Once all appropriate information is collected, the estate administrator must determine how assets should be allocated, make arrangements for the sale or distribution of property, prepare tax returns and an accounting for all heirs, and then seek court approval before the final distribution of assets is made. When an estate consists of few assets, this may take a minimal amount of time. When an estate is complex, more time will be required.
The probate court monitors the administration of the estate and at its discretion, may require approval before certain actions are taken. Seeking court approval, as well as scheduling hearings, can result in even further delay, especially in counties where court dockets are already backlogged. There is no way to speed up this process. It is dependent solely on available court personnel and the rate at which they are able to manage their workload. And no one estate is given priority over another. An estate is adjudicated in the order in which it is received.

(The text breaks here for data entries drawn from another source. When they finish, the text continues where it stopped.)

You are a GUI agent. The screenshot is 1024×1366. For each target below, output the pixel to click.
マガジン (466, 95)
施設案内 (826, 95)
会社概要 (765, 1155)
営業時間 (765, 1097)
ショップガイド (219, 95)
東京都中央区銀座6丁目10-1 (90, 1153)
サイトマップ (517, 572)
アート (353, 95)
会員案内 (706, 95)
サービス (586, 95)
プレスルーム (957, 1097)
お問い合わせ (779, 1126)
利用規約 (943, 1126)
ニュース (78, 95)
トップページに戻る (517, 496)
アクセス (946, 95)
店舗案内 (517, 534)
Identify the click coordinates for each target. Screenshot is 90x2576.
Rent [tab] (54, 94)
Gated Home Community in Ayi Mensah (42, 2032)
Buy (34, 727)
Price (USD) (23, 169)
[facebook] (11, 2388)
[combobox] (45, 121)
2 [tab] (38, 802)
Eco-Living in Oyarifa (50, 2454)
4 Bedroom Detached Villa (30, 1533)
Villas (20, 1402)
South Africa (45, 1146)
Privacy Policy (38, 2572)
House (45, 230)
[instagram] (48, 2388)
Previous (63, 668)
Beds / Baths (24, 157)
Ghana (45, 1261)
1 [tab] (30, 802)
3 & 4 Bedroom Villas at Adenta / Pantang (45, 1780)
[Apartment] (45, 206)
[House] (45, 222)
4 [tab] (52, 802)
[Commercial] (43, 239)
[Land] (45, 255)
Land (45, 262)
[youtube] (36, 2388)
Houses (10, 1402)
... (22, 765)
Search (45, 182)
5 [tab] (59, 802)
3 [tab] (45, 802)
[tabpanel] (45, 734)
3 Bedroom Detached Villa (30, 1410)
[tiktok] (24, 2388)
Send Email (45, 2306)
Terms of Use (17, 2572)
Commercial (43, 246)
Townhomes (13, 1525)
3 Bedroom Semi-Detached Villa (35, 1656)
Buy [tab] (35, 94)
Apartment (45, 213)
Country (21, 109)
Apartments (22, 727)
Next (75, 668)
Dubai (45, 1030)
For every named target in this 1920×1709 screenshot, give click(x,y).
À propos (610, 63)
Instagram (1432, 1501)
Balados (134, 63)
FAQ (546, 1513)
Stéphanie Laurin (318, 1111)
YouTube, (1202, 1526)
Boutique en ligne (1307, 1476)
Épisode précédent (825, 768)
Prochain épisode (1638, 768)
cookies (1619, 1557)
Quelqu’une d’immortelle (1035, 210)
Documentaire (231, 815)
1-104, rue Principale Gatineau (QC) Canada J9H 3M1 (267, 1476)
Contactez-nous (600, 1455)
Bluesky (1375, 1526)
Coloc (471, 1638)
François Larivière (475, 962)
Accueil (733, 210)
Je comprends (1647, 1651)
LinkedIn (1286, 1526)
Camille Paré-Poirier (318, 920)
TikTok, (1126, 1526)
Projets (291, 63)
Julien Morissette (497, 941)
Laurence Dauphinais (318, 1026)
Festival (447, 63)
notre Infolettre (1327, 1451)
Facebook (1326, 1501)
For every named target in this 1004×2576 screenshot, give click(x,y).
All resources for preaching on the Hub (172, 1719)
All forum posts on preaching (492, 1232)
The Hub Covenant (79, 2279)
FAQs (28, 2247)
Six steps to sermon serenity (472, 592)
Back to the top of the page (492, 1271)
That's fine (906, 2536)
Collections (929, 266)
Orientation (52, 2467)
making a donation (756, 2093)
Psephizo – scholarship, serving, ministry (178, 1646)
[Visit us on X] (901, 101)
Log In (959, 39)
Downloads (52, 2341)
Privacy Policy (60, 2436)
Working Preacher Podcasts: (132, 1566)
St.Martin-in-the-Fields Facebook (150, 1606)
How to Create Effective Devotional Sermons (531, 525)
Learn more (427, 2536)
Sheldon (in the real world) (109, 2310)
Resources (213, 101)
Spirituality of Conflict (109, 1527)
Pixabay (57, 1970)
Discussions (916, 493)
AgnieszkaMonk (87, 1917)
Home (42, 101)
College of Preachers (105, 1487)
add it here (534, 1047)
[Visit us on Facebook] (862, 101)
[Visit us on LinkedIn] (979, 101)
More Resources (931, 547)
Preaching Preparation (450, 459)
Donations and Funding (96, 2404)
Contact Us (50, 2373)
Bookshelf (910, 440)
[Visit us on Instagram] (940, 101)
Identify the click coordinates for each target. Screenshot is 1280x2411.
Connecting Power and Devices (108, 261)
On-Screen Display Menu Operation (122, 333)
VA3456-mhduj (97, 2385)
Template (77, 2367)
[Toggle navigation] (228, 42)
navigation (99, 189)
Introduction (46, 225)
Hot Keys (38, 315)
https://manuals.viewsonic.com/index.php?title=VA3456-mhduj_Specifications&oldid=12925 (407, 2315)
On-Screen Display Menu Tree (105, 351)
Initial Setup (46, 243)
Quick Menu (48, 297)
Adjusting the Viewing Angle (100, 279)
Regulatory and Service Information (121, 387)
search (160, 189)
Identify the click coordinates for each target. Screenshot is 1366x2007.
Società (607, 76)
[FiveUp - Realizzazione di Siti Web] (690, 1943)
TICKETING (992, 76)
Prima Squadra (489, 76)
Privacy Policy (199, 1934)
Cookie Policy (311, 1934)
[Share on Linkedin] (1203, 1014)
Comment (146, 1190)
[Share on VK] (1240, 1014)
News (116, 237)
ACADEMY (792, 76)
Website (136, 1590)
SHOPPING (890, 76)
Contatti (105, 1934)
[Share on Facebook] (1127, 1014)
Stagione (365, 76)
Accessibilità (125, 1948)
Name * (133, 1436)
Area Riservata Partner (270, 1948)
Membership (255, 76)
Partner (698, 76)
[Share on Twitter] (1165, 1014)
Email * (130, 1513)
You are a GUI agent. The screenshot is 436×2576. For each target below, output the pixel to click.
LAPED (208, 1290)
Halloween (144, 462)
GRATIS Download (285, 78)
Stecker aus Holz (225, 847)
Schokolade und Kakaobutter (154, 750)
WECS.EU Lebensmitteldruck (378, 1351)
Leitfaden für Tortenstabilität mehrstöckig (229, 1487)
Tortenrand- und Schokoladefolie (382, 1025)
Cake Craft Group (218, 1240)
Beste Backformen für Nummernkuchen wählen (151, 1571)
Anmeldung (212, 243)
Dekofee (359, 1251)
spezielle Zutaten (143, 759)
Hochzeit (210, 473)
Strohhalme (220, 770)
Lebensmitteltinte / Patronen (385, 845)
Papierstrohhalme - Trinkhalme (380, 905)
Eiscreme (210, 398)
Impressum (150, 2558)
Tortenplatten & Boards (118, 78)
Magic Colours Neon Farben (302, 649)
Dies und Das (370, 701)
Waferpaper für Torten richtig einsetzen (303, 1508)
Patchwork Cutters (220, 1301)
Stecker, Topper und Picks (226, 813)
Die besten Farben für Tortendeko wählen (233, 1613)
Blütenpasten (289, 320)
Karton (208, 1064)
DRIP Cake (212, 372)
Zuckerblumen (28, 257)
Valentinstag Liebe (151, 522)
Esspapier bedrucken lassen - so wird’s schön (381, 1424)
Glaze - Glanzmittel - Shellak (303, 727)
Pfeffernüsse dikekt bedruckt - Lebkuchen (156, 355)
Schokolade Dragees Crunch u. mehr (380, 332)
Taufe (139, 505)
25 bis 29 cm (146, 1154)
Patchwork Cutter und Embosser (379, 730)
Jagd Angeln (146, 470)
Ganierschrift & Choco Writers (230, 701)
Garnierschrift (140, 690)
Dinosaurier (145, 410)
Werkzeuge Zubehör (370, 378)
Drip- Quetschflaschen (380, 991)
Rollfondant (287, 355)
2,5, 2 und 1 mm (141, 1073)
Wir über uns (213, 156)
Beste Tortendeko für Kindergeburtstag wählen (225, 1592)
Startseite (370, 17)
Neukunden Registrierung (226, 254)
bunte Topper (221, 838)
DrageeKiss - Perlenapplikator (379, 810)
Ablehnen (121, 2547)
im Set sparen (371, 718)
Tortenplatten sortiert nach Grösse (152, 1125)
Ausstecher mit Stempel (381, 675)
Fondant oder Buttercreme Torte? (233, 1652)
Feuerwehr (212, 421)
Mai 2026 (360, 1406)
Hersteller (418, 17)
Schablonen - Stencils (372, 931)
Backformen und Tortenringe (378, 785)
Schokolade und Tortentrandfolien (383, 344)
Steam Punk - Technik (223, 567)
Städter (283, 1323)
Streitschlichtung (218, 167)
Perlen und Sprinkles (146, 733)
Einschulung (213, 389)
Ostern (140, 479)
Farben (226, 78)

A well-drafted estate plan can contribute much to the smooth administration of an estate. Every error or omission adds to the administrative burden, sometimes resulting in delays of weeks to months. However, while agonizing over the time it takes to probate an estate, some comfort may be found in the fact that it will never be the longest probate to take place in California history. There is one home in this state that has been in probate since 1925!